We have implemented pagination using search_after and sorting the results by _score and a unique id field as a tie-breaker. However sometimes we are getting duplicate results across pages, and other times matches do not appear in any of the pages.
For example, when there are 65 total hits and paginated using page size of 10, the last page has 6 results instead of 5. A document appears in both page 5 and page 6.
Another example, query matches 13,552 documents with the exact same score but total results from all pages is only 5,900.
This is happening consistently even when the index hasn't been updated between requests. Curiously this happens when a replica shard has a different size than the primary shard but with the same number of documents. Recreating the replica fixes the problem and result count matches up.
This post suggests score can be used in search_after
We are using elastic 7.13.2 in a 3 node cluster with 5 shards and a replication factor of 1.
If your unique field is indeed unique it should not happen. It means that there were index updates in between search requests, or possibly they were not propagated to the replica.
The recommended way to do search_after in newer versions (including 7.13) is to use point in time search. In this case you don't need to provide your unique tie-breaker field, it will be provided automatically and is called _shard_doc.
Thanks for your answer. We are integrating search_after query to our UI pagination. If we use PIT and keep the search context alive between UI page fetches, which could be minutes depending on user think time, would that scale well?. We have to support at least a few hundred concurrent users.
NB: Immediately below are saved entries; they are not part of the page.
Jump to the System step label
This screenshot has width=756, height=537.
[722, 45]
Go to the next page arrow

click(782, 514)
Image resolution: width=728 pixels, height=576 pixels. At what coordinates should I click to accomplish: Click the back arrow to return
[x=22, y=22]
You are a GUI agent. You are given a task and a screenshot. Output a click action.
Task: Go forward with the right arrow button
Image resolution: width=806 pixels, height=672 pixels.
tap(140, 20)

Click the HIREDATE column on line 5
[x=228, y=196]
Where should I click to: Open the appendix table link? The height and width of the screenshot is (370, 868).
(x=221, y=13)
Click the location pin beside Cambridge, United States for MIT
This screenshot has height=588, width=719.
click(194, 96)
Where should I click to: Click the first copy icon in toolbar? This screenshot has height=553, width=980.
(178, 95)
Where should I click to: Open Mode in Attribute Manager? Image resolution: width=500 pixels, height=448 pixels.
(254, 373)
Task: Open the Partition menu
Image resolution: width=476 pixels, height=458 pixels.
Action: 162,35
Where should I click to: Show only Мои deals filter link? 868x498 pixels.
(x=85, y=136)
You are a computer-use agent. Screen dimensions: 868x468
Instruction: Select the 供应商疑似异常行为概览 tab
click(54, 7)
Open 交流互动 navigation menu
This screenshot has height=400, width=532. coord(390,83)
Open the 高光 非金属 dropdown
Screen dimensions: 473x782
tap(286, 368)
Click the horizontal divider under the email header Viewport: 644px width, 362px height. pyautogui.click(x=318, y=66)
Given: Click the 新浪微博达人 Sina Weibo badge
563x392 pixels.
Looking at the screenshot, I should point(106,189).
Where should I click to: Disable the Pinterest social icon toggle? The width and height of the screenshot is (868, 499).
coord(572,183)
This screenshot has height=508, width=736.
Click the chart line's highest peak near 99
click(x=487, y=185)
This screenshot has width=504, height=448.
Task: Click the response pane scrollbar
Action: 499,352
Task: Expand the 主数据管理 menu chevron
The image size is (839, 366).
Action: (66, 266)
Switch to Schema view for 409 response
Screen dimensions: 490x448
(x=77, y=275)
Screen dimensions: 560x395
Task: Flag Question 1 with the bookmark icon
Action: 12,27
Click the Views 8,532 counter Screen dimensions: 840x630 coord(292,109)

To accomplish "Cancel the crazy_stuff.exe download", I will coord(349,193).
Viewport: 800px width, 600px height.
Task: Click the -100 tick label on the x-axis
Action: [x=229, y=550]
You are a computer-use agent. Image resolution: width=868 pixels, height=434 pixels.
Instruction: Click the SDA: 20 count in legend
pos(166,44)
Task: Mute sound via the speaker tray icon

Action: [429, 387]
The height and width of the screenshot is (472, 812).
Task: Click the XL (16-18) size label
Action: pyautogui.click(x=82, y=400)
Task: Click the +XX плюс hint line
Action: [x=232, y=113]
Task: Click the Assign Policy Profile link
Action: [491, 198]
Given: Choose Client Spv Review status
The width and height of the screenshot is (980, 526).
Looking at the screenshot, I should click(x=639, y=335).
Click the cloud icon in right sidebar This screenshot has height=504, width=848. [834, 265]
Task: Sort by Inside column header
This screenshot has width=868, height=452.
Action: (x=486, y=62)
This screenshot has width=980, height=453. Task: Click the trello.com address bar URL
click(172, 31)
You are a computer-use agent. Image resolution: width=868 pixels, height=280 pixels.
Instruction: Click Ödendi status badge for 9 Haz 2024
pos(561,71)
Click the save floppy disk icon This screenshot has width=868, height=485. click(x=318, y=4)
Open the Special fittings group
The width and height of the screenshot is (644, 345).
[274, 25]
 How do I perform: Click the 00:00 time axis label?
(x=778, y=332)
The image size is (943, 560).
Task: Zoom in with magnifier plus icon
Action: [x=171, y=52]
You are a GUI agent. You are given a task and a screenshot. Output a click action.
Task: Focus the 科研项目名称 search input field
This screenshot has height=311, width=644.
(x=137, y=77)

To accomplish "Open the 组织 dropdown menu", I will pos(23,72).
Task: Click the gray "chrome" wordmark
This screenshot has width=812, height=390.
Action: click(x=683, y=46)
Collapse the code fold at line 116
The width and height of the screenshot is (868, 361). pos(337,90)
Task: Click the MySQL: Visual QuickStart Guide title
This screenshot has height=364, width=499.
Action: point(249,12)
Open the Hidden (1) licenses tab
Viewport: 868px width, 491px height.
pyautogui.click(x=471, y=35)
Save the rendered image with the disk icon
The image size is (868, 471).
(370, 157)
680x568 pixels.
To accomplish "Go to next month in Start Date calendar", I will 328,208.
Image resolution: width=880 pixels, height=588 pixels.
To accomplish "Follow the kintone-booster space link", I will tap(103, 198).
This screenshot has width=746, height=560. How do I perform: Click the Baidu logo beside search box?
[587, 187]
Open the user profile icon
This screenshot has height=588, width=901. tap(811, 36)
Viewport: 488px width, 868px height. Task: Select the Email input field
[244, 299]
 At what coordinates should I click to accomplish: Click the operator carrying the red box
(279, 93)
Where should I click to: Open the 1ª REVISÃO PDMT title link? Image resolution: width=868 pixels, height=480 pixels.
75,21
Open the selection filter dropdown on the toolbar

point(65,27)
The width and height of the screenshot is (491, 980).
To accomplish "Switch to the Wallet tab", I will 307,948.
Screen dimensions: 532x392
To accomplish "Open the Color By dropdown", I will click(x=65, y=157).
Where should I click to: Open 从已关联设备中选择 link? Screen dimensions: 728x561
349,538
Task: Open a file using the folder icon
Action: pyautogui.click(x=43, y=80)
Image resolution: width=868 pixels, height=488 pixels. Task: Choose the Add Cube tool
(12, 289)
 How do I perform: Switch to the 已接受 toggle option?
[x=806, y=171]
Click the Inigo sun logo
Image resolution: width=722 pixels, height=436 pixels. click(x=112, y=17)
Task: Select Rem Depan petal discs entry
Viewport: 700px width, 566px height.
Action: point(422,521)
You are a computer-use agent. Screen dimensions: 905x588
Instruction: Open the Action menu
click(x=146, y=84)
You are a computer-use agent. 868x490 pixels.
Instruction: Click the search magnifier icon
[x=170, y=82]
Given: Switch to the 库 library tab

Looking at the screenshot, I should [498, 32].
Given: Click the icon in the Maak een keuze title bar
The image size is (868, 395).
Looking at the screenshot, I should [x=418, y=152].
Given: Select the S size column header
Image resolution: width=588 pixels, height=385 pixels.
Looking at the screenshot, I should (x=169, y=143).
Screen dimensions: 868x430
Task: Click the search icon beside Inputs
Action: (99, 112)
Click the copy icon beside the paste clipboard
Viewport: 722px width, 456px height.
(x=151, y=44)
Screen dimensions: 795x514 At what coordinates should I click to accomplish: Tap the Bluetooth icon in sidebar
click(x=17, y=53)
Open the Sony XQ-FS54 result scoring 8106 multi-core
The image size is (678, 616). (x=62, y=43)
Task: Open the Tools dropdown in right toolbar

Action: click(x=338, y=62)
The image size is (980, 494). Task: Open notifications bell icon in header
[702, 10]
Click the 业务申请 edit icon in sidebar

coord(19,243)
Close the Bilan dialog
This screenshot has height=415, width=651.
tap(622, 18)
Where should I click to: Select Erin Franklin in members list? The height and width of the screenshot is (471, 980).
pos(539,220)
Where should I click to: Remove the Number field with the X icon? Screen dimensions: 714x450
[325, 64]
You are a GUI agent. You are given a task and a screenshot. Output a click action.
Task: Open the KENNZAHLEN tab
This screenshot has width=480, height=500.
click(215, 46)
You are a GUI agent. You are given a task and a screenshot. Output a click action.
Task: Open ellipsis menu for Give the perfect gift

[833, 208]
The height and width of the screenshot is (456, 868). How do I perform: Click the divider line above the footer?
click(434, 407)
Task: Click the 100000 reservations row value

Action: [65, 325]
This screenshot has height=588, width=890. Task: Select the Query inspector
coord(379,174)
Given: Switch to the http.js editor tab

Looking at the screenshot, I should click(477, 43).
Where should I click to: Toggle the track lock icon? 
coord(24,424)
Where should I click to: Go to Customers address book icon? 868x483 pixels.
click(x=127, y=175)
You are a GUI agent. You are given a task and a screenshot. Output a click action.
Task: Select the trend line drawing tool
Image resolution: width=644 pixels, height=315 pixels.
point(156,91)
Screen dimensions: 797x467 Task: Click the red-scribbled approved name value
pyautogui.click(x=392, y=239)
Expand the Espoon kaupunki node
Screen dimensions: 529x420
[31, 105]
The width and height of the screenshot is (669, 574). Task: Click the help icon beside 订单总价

Also how would that affect other searches and background ingestion process?. Documentation says lucene segment merging is impacted by open PIT contexts. We have a fairly rapidly changing large index.
For scroll requests we have a limitation for the max number of open scroll context of 500, because PIT contexts are much more lightweight, we don’t have any limit on the number of PIT contexts, so you can open as many PIT contexts as possible. We probably need to introduce some limitation though. In the worst case scenario, when you constantly open PIT contexts with a very long keep_alive parameter and constantly update your indices, you may ran out of file descriptors or heap memory, because as you rightly noticed segments used by PIT contexts are being kept and not being deleted by merge.
On other hand, if you use relatively small keep_alive , say 10-15 mins, use high enough refresh_interval not to create many segments, and regularly monitor the number of PIT contexts with GET /_nodes/stats/indices/search than probably it will work fine.